- **To do**:
a: From the author interview, reproduce the text between "Tuesday, October 29, 2013" and "writing your book?", inclusive.
b: According to the author interview, what was Steven M. Booth's first book about?

- **Passage given**:
::::::::
Tuesday, October 29, 2013

Writers Wednesday


Meet Steven M. Booth, author of the new YA Fantasy Dark Talisman.

When did you first realize you wanted to be a writer and when did you finish your first book?
     I have always been an avid reader, but the drive to create fiction didn't hit me until I was in college.  I penned my first book during my senior year.  It was a SciFi tale about a huge spatial anomaly wiping out all the electricity on earth.
What did you learn about yourself in the process of writing your book?
     Publishing can be very challenging. I have discovered a depth a patience I never thought I possessed and I've discovered that creating a book is nearly impossible alone; you need a team of excellent people to succeed.
How did you choose the genre you write in?
     Writing is about pursuing passion.  I have always loved Fantasy, and in a very real sense, it was not I that was doing the choosing, but rather, the genre that called me to follow its
siren voice.
How does your career as a writer influence other areas of your life and vice versa?
::::::::
- **Supplied material**:

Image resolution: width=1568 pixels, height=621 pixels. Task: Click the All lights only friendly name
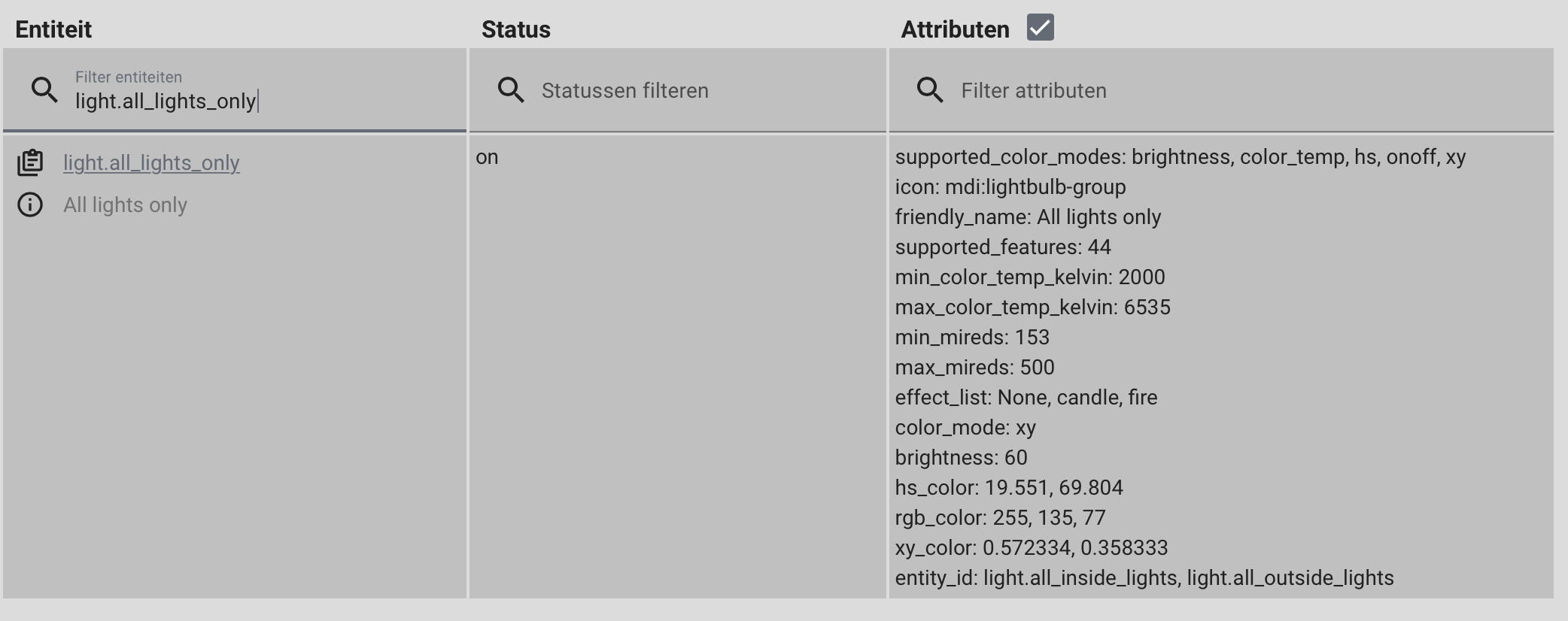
::::::::
- **Results for the exercise**:
a:
Tuesday, October 29, 2013

Writers Wednesday


Meet Steven M. Booth, author of the new YA Fantasy Dark Talisman.

When did you first realize you wanted to be a writer and when did you finish your first book?
     I have always been an avid reader, but the drive to create fiction didn't hit me until I was in college.  I penned my first book during my senior year.  It was a SciFi tale about a huge spatial anomaly wiping out all the electricity on earth.
What did you learn about yourself in the process of writing your book?

b: A huge spatial anomaly wiping out all the electricity on earth.